To mark this year’s Black History Month, Spread the Word asked four writers from the Spread the Word community to contribute to this feature honouring this year’s theme Saluting our Sisters which celebrates the contributions and achievements of Black women in the UK and around the world. Writer Maame Blue tells us about her journey as a writer and three Black women authors she loves, and shares advice for Black women writers who are on, or starting out on, their writing journey.
Tell us about your journey as a writer
Sometimes you get to a point where you want life to stop happening to you. That’s roughly where my writing journey began.
In 2015, I was turning my thoughts into blogs, documenting my twenty-something life which included inconsiderate housemates and the early days of dating apps. I had an endless well of source material to draw from, but I was still figuring out what my voice was. I had been so used to using it for other people before that point. In fact, between 2008 and 2014, I nurtured dreams of building a psychotherapy practice, of using my training to coax people beyond their traumas, to live life fully.
It was only when that work began to take an emotional toll, that I questioned whether I was living my life as fully as those I supported.
So, I took a break and began to notice how my poems were turning into prose, how I kept putting my name down at spoken word open mic events even though being on stage terrified me, how I was aching to get the words out, to make sense of the rest of life that at that time, was not making much sense at all.
Cut to eight years later, and my debut novel Bad Love has been out in the world for three years. I have worked with a whole host of great literary organisations. I discovered a passion for teaching writing which was first fostered by Spread The Word. I have been awarded grants and been published in anthologies. My writing has taken me to Denmark, Ghana, Australia and back. And with each new opportunity my voice has grown stronger and more sure. My capacity to create has increased.
Now when I look back, I realise that in beginning to listen to myself and what I wanted from a writing life, somewhere along the way, my journey began. I started happening to life.
Tell us about some Black women writers you admire and why
1. Ama Ata Aidoo
I began reading the work of recently departed Ghanaian literary icon Ama Ata Aidoo only in 2022. I was doing research for my upcoming second novel The Rest Of You, and in searching for Ghanaian voices from the last thirty years, I came across her 1977 novel Our Sister Killjoy. It unlocked another level of Ghanaian womanhood for me, exploring growth and migration, and feminism beyond the Western gaze. It is a book I will return to over and over again.
2. Roxane Gay
I am not sure I can say anything more about Roxane Gay that has not already been said. Only that her work is meant to be read and discussed. All of it. Her nonfiction books Bad Feminist, Hunger and Not That Bad (ed.) are masterclasses in using a creative voice to tell nothing but the truth of your experience, and to critically think about the world. Her fiction is effervescent and she is for me, a blueprint of what a writing life could be, which is both varied and true.
3. Irenosen Okojie
Irenosen Okojie stays on my recommendation lists because her writing is otherworldly, in both the literal and figurative sense of the word. She plays with language like it’s a game, twisting allegories into story and poetry and art. She knows what it is to write and say ‘This is what I have for you. Take it then!’.

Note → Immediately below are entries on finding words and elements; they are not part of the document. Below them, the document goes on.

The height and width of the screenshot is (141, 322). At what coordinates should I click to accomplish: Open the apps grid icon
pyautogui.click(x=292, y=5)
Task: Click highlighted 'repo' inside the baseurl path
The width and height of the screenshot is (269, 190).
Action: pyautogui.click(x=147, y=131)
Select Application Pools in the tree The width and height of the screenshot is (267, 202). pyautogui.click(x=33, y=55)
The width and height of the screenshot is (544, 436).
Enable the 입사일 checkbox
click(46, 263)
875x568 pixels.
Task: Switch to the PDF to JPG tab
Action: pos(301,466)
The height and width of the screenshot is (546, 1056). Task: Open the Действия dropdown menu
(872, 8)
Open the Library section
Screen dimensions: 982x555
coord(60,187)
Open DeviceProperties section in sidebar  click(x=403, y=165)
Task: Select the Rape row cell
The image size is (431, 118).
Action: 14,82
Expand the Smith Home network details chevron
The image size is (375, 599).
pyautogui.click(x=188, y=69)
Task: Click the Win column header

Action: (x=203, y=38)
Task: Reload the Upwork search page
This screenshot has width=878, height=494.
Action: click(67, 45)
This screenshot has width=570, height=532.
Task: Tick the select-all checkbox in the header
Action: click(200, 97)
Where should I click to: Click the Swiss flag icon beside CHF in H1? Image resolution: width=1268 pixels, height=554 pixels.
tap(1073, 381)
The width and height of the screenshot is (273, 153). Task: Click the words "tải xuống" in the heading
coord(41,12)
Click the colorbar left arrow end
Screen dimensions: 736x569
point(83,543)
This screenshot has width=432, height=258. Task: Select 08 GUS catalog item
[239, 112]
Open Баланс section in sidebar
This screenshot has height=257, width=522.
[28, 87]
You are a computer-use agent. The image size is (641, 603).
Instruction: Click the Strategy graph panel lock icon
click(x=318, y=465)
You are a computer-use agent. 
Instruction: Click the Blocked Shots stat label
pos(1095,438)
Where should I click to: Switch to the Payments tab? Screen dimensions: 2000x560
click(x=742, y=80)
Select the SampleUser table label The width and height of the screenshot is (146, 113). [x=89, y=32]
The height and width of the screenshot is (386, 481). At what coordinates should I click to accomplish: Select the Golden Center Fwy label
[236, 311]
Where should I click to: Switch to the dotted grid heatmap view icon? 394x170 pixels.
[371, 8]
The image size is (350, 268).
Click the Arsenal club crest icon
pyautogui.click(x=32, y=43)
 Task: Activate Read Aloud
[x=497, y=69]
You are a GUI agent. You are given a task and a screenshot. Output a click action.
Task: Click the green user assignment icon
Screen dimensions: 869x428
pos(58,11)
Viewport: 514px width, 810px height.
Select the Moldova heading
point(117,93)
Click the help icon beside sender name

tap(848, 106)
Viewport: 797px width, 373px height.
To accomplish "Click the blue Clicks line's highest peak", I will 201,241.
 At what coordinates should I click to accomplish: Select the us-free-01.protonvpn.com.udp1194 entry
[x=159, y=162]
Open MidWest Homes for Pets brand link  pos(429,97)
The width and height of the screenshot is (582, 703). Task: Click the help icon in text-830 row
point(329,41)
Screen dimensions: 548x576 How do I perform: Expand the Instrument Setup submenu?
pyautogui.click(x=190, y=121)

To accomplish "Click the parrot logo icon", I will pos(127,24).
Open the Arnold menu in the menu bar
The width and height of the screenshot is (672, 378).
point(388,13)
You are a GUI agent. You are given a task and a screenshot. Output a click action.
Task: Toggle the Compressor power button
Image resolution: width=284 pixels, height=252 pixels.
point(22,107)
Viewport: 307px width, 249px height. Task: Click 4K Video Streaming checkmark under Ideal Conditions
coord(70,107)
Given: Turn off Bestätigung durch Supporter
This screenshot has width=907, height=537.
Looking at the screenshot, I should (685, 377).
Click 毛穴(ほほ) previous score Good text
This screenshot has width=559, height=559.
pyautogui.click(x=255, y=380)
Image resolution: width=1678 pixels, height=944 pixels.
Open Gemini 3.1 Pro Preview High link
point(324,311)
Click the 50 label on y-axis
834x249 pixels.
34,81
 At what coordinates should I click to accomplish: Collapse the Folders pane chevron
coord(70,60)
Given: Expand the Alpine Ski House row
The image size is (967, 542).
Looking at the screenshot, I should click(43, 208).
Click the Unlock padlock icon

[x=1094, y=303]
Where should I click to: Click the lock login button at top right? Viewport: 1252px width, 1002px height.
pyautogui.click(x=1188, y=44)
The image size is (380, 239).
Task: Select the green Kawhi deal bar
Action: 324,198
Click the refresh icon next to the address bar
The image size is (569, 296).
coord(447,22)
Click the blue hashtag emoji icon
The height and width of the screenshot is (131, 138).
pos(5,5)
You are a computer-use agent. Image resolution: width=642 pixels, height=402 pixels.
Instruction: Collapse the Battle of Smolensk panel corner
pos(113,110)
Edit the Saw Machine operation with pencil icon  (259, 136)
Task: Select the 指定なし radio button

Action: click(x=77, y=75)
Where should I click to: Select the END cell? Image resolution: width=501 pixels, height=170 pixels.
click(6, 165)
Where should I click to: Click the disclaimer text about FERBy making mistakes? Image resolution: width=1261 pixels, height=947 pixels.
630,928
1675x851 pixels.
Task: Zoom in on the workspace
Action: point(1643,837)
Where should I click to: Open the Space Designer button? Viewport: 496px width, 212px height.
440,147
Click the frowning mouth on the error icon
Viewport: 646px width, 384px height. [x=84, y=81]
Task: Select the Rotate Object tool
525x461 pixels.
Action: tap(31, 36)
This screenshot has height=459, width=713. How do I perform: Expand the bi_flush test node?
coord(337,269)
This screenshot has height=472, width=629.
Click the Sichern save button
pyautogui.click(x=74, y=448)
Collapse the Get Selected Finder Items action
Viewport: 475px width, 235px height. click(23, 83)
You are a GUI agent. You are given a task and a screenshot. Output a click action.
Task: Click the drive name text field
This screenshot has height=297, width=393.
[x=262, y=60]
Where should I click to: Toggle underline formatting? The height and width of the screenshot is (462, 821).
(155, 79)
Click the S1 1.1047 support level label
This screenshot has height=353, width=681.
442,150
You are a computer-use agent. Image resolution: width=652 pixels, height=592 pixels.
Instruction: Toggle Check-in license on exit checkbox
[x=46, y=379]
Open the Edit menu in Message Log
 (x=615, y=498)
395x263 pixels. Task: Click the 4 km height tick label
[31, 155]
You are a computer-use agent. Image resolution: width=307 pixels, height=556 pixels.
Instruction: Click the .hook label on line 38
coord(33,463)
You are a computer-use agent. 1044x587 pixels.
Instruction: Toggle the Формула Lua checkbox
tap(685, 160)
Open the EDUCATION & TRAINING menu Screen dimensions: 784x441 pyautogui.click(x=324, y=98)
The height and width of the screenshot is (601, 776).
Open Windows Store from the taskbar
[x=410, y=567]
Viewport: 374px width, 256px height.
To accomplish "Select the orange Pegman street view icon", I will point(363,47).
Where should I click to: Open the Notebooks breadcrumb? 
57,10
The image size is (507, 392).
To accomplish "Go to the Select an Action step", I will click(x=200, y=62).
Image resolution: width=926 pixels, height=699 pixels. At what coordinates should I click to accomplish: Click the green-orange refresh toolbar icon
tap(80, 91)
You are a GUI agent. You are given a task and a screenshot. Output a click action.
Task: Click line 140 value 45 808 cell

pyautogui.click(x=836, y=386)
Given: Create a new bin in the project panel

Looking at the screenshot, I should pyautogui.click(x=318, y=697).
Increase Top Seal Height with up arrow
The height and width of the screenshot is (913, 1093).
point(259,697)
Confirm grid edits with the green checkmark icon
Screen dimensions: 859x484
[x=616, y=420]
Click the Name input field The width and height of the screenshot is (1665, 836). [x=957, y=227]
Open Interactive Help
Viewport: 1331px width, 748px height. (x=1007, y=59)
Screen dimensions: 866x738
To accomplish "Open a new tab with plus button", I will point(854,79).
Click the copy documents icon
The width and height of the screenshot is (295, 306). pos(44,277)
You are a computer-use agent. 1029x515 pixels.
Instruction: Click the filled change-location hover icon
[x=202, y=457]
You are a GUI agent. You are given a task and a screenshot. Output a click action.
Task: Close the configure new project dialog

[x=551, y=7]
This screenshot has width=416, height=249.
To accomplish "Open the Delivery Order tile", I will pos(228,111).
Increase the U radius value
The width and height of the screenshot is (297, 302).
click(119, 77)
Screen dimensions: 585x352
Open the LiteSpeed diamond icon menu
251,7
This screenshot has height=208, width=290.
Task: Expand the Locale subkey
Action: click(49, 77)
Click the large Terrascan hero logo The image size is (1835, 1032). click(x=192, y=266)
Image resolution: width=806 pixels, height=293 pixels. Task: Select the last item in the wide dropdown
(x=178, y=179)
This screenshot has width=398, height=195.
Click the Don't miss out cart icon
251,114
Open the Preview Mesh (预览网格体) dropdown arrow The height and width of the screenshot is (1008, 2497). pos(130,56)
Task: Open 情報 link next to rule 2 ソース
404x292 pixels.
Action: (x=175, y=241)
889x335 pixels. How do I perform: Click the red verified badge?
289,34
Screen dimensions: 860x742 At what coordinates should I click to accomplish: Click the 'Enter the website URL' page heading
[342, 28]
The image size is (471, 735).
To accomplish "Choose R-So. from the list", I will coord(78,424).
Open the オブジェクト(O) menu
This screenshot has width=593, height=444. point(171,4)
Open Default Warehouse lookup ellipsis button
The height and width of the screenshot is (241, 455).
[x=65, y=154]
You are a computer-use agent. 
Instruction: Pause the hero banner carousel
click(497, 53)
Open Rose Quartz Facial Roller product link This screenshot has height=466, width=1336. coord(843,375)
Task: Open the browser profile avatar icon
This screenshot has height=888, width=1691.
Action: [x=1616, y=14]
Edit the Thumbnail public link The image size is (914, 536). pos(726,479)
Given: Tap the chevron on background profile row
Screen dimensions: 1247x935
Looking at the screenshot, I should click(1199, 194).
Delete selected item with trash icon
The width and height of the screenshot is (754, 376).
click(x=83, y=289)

Do you have any advice for aspiring and emerging Black women writers?
A lot of the time my advice for writers is to keep going, but I’ve realised that we need more than that – we already do more than that. So, my advice instead is to find your community. If you meet another Black writer that you like, make the effort to connect with them, even if it’s on social media. It’s literary festival season right now, so head out to a few events that interest you, talk to people who seem friendly, and gather. Writing takes place in solitude, but finding creativity to fuel your writing doesn’t have to. Having other people who you vibe with and who you can share work with, will be catalysts to you developing your work and thriving.
About the contributor
Maame Blue is a Ghanaian-Londoner and author of the novel Bad Love, which won the 2021 Betty Trask award, and was shortlisted for the Betty Trask Prize. Her short stories have appeared in Not Quite Right For Us (Flipped Eye Publishing), New Australian Fiction 2020 (Kill Your Darlings), and Joyful, Joyful (Pan Macmillan). Maame is a recipient of the 2022 Society of Authors Travelling Scholarship and was a 2022 POCC Artist-in-Residence. Maame contributes regularly to Royal Literary Fund publication Writers Mosaic and has written pieces for many places, including Refinery29, Black Balladand Society of Authors Magazine. She is a City Lit Creative Writing Tutor and regularly tutors and runs writing workshops for other organisations including Spread the Word, Arvon, Faber Academy (UK and Australia) and Guardian Masterclass.